Der dritte Post (siehe https://www.instagram.com/p/BgTRLkmnibM/) hatte nach Auffassung des Gerichtes hingegen den Zweck die Follower auf „die interessante Aufmachung“ der Influencerin „mit bestimmten Kleidungsstücken und Accessoires aufmerksam zu machen“. Dieser Beitrag sei deshalb als redaktioneller Beitrag zu werten, der primär der Information und Meinungsbildung diene und eben nicht kommerziellen Interessen. Da Berichte über Modetrends nicht weniger schützenswert seien als Berichte über gesellschafts- und tagespolitische Themen, sei ein solcher redaktioneller Beitrag nicht kennzeichnungspflichtig. Insoweit wurde die Berufung von Vreni Frost also für begründet gehalten.
Bei der Frage, ob Produkt- oder Markenhinweise in einem Social Media Post als (noch) redaktioneller Beitrag gewertet werden können, stellt das Gericht wohl auch darauf ab. ob diese Hinweise durch den Inhalt des Beitrages „gerechtfertigt“ können oder nicht. Macht der Markenhinweis also im inhaltlichen Kontext Sinn spricht dies eher für einen redaktionellen Beitrg. Ist es nur „plumpe Verkaufe“ oder steht der Marken- oder Produkthinweis in keinem Kontext zu dem Inhalt, wird diesr eher als kennzeichnungspflichtige Werbung gewertet werden müssen.
Das Urteil ist also allenfalls ein Teilerfolg…
C. Resümee zur Kennzeichnungspflicht im Influencer Marketing
Das Urteil des Kammergericht bringt ein wenig mehr Licht in die bestehende Verwirrung um die Kennzeichnungspflicht im Influencermarketing.

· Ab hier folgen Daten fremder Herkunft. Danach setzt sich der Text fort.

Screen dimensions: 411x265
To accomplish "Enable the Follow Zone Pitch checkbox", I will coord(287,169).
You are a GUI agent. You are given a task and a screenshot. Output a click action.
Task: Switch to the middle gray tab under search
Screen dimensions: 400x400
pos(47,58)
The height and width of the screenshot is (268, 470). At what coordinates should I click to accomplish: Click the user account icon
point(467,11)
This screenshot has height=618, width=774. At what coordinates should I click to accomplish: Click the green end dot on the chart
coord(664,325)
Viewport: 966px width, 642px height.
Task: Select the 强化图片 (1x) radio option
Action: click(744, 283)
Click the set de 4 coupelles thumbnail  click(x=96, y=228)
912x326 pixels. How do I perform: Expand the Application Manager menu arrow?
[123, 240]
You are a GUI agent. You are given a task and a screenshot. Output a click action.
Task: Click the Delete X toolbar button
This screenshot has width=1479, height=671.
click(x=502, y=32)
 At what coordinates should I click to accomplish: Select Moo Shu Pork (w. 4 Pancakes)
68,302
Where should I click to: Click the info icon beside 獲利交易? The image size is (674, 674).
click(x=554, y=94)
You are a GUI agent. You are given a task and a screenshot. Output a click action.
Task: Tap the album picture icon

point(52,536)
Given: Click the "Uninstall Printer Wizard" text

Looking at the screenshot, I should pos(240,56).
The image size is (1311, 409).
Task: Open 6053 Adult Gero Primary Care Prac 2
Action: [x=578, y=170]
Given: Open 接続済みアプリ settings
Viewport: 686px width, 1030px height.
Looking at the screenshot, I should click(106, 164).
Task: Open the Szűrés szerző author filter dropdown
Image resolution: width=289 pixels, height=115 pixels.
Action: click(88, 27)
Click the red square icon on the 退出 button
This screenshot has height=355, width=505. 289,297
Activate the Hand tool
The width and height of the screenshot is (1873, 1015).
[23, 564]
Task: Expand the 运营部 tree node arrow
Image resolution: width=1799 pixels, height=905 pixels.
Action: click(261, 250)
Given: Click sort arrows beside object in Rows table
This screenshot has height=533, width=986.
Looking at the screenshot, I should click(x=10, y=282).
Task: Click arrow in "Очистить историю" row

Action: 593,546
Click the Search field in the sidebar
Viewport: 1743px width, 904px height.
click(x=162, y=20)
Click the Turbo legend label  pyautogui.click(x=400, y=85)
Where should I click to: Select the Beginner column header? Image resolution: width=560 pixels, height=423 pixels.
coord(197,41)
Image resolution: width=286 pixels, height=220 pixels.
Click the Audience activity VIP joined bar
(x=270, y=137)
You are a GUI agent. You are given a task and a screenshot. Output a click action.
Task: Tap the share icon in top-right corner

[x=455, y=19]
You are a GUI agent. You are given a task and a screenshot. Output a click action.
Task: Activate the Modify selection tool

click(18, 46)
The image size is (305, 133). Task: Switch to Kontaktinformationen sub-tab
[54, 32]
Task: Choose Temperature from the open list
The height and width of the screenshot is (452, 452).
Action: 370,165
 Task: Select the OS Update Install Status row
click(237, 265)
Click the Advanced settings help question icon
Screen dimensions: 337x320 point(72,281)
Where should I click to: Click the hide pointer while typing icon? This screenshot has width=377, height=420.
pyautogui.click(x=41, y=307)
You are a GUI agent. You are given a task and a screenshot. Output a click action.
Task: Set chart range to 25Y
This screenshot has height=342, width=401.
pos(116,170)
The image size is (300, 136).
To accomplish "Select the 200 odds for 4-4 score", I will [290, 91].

Auch wenn die Abgrenzung zwischen einem redaktionellen Beitrag und „Werbung“ im Einzelfall nicht immer einfach werden dürfte, kann man doch folgende Feststellungen zusammenfassen:
- Wenn der Influencer eine Gegenleistung (z.B. ein Honorar, Produktgeschenk o.ä.) erhält oder die inhaltliche Gestaltung von Posts vorgegeben wird, so ist stets von kennzeichnungspflichtiger Werbung auszugehen.
- Erhält der Influencer keine Gegenleistung kommt es bei Influencern unter Zugrundelegung des Inhaltes und erkennbaren Zweckes darauf an, ob der Post primär der Information und Meinungsbildung dient oder kommerziellen Interessen.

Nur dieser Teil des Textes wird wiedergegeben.